Lasciamo perdere il picco

Ma serve proprio così tanto sapere quando sarà il picco? Negli ultimi giorni, al farsi sempre più acuto l’impatto della quarantena sulla vita degli italiani, il picco è diventato oggetto di discussione, di speranza, di sogno. Soprattutto è diventato una certezza, matematica, solida, certa... un momento che arriverà, a dirla con Gaber, “oggi no, domani forse, dopodomani sicuramente”. Di fronte a questo fenomeno e soprattutto ai quotidiani contrordini è necessaria una riflessione.

Dall’inizio della epidemia, da quando abbiamo iniziato a parlare di picchi da raggiungere, la rilevazione dei contagi non è stata omogenea e diffusa; in ogni regione ha le sue caratteristiche e la sua diffusione.
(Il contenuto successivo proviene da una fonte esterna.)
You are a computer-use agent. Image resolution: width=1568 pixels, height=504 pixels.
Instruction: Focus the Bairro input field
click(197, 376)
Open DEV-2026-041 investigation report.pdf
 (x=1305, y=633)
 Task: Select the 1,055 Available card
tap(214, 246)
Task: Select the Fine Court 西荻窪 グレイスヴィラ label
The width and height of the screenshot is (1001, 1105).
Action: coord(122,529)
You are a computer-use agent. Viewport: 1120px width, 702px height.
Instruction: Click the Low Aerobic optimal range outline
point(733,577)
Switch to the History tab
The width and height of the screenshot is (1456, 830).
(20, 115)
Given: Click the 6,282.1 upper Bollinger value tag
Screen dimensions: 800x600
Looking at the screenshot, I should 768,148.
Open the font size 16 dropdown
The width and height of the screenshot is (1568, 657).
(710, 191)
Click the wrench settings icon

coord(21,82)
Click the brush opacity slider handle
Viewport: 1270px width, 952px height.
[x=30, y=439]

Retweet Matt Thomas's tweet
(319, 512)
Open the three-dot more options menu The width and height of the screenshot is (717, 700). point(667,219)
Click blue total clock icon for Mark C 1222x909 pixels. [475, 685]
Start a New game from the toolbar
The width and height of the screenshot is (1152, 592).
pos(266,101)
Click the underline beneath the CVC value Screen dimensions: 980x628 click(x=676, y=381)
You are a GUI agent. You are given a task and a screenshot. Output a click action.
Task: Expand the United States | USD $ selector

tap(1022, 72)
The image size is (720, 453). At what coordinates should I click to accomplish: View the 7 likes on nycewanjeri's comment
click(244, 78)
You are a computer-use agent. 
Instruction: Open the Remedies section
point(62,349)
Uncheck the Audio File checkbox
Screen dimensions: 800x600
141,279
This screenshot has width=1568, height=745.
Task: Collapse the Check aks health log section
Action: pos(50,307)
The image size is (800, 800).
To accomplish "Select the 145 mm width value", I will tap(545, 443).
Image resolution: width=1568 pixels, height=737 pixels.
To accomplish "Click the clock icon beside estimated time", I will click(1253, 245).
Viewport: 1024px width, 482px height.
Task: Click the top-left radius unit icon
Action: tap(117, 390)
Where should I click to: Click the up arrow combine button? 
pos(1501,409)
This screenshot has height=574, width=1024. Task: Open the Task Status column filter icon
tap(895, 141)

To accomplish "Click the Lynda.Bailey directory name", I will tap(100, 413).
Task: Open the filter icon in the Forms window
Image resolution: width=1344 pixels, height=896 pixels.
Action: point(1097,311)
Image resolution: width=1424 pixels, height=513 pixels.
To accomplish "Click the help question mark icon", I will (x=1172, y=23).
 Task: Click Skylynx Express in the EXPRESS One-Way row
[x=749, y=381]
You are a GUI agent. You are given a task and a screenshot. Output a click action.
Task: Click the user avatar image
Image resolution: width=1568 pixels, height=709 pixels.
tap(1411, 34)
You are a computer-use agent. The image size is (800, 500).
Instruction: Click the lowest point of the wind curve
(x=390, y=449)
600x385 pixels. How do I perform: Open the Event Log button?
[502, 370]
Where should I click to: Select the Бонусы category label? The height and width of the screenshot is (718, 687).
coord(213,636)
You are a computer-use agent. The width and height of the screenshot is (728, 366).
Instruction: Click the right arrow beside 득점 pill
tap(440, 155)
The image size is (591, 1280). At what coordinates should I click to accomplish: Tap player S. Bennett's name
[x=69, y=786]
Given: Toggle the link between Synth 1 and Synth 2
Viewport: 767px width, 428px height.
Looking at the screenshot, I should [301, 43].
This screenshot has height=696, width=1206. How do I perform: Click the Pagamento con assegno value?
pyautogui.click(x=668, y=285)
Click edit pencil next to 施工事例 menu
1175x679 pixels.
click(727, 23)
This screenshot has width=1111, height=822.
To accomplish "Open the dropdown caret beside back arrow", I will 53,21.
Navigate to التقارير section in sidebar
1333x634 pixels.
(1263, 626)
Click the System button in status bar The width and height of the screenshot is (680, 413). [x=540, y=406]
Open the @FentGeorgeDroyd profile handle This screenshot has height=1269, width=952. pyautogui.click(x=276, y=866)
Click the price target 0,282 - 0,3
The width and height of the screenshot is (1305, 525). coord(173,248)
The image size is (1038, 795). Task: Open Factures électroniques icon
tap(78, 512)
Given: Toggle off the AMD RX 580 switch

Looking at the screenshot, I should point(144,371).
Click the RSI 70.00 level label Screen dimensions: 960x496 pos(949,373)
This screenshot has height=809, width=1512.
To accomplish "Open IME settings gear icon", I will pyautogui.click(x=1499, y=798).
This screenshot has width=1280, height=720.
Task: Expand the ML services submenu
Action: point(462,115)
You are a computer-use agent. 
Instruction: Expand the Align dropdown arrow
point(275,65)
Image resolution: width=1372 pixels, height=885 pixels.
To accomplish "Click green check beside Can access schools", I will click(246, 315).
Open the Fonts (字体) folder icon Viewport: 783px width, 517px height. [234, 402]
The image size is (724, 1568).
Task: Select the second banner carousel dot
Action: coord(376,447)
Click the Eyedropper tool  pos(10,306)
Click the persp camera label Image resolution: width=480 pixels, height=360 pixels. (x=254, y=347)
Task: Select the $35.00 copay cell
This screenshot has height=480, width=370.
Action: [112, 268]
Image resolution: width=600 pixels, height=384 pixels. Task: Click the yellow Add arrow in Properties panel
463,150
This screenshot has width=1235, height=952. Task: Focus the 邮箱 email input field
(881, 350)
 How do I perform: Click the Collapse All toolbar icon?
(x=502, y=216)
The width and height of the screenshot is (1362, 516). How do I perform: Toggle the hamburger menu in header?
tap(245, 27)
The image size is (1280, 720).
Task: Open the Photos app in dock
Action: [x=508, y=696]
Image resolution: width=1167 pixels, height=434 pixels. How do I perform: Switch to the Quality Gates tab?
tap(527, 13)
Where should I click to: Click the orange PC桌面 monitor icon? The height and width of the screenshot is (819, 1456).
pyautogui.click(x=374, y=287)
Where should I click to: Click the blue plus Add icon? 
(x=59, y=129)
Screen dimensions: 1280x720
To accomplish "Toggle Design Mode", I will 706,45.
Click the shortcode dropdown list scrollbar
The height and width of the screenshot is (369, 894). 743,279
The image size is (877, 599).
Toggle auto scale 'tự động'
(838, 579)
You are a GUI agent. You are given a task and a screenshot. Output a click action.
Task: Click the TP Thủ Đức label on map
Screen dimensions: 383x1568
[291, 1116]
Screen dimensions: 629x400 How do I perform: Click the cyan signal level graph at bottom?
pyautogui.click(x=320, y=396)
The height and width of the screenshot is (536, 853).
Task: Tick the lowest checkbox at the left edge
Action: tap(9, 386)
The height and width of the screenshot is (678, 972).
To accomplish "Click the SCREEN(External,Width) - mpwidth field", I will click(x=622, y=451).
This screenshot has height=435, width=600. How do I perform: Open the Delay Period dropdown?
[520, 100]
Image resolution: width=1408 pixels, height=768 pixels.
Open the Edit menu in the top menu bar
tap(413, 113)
Questo emerge chiaramente dai dati che ogni giorno pubblica la Protezione Civile. A ieri, per esempio in Veneto si contavano 83.627 tamponi eseguiti su 7.497 casi totali di infezione; in Piemonte 19.705 tamponi e 7.092 casi totali. Di fronte a questa disomogeneità è difficile trarre statistiche: è questo uno dei motivi dell’esternazione di Borrelli di qualche giorno fa. Se, però, non possono essere considerati sicuro specchio della realtà, cosa fare?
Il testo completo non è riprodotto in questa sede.